§ Extracted material
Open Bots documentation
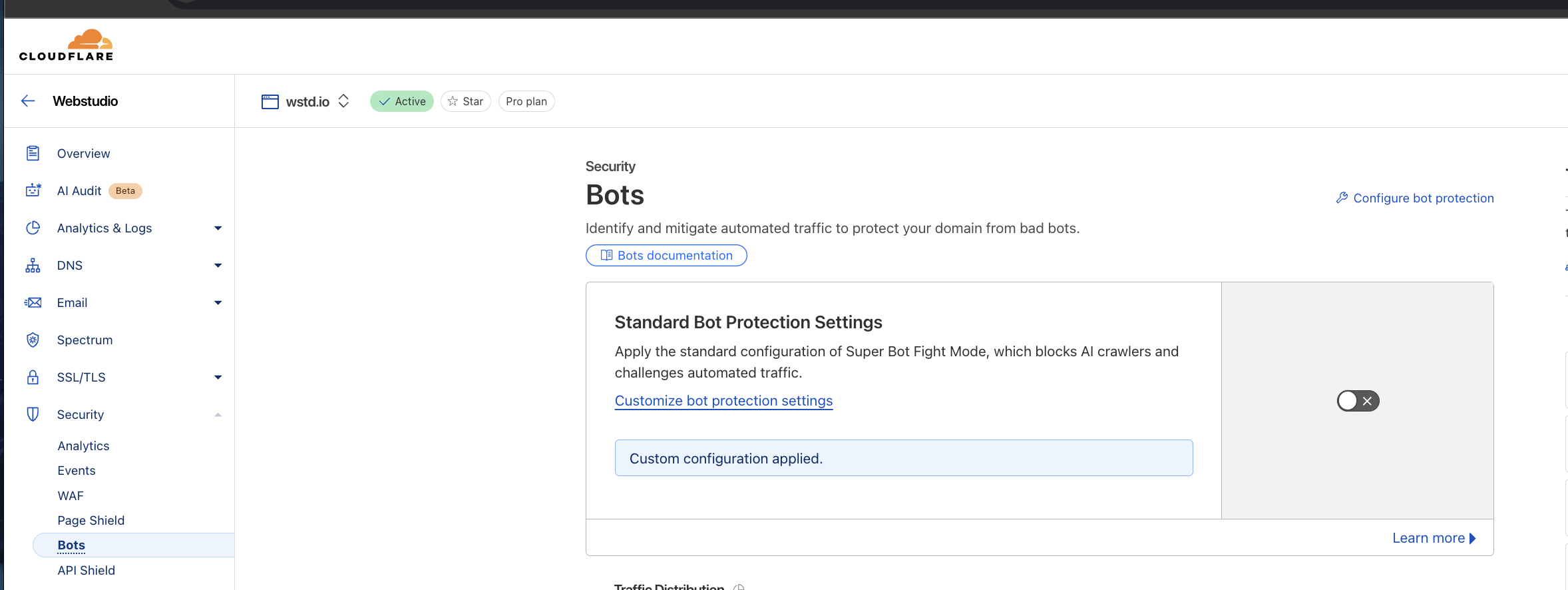The width and height of the screenshot is (1568, 590). (x=666, y=256)
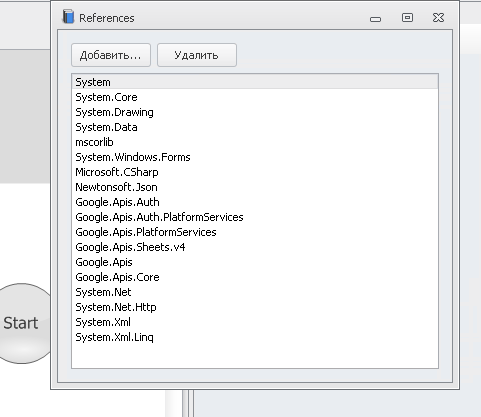Click the Удалить button

197,55
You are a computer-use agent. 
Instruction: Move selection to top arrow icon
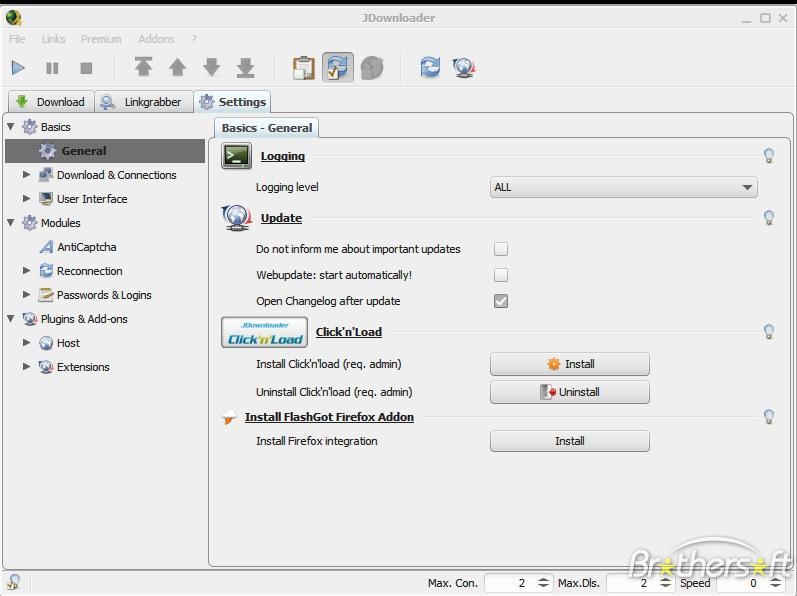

§ Instructions for the task
Repeat each entry exactly as given; no pictures belong in the copy.

§ The completed task
Open Bots documentation
The width and height of the screenshot is (1568, 590). (x=666, y=256)
Click the Удалить button

197,55
You are a computer-use agent. 
Instruction: Move selection to top arrow icon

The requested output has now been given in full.